-- START Input --
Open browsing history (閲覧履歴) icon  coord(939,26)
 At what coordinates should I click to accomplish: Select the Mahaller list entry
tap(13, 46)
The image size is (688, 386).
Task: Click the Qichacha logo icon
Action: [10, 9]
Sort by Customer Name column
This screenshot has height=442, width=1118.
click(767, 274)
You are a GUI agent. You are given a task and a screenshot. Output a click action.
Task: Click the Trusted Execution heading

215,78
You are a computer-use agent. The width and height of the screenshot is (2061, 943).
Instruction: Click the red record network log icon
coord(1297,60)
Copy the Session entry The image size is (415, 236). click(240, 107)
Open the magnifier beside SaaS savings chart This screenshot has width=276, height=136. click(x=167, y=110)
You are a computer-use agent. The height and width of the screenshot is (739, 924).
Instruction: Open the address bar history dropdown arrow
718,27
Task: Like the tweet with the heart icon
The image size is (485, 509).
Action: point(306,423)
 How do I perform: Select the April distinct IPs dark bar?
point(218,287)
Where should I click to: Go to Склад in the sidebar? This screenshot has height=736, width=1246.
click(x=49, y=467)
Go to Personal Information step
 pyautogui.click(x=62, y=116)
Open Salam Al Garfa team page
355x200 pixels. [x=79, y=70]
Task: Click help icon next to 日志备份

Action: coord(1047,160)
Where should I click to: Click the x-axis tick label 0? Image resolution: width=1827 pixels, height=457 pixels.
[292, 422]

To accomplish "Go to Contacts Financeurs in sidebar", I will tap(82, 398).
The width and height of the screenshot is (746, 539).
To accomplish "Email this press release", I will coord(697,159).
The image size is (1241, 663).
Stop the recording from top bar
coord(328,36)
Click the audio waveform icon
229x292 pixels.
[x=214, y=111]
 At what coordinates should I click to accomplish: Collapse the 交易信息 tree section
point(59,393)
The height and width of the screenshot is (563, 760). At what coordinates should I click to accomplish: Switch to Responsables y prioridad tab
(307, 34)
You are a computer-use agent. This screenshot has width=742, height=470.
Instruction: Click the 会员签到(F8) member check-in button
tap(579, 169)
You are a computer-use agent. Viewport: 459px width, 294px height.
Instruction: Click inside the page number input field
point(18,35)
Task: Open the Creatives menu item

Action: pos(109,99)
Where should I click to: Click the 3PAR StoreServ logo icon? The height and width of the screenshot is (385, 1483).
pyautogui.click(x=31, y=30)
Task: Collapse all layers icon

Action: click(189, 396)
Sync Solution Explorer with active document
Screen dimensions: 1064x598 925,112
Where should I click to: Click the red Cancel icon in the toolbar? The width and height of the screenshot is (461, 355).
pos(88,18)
-- END Input --
**What you need to do**
Reproduce every one of the items above, line for line, with no changes.

**Complete response**
Open browsing history (閲覧履歴) icon  coord(939,26)
 At what coordinates should I click to accomplish: Select the Mahaller list entry
tap(13, 46)
The image size is (688, 386).
Task: Click the Qichacha logo icon
Action: [10, 9]
Sort by Customer Name column
This screenshot has height=442, width=1118.
click(767, 274)
You are a GUI agent. You are given a task and a screenshot. Output a click action.
Task: Click the Trusted Execution heading

215,78
You are a computer-use agent. The width and height of the screenshot is (2061, 943).
Instruction: Click the red record network log icon
coord(1297,60)
Copy the Session entry The image size is (415, 236). click(240, 107)
Open the magnifier beside SaaS savings chart This screenshot has width=276, height=136. click(x=167, y=110)
You are a computer-use agent. The height and width of the screenshot is (739, 924).
Instruction: Open the address bar history dropdown arrow
718,27
Task: Like the tweet with the heart icon
The image size is (485, 509).
Action: point(306,423)
 How do I perform: Select the April distinct IPs dark bar?
point(218,287)
Where should I click to: Go to Склад in the sidebar? This screenshot has height=736, width=1246.
click(x=49, y=467)
Go to Personal Information step
 pyautogui.click(x=62, y=116)
Open Salam Al Garfa team page
355x200 pixels. [x=79, y=70]
Task: Click help icon next to 日志备份

Action: coord(1047,160)
Where should I click to: Click the x-axis tick label 0? Image resolution: width=1827 pixels, height=457 pixels.
[292, 422]

To accomplish "Go to Contacts Financeurs in sidebar", I will tap(82, 398).
The width and height of the screenshot is (746, 539).
To accomplish "Email this press release", I will coord(697,159).
The image size is (1241, 663).
Stop the recording from top bar
coord(328,36)
Click the audio waveform icon
229x292 pixels.
[x=214, y=111]
 At what coordinates should I click to accomplish: Collapse the 交易信息 tree section
point(59,393)
The height and width of the screenshot is (563, 760). At what coordinates should I click to accomplish: Switch to Responsables y prioridad tab
(307, 34)
You are a computer-use agent. This screenshot has width=742, height=470.
Instruction: Click the 会员签到(F8) member check-in button
tap(579, 169)
You are a computer-use agent. Viewport: 459px width, 294px height.
Instruction: Click inside the page number input field
point(18,35)
Task: Open the Creatives menu item

Action: pos(109,99)
Where should I click to: Click the 3PAR StoreServ logo icon? The height and width of the screenshot is (385, 1483).
pyautogui.click(x=31, y=30)
Task: Collapse all layers icon

Action: click(189, 396)
Sync Solution Explorer with active document
Screen dimensions: 1064x598 925,112
Where should I click to: Click the red Cancel icon in the toolbar? The width and height of the screenshot is (461, 355).
pos(88,18)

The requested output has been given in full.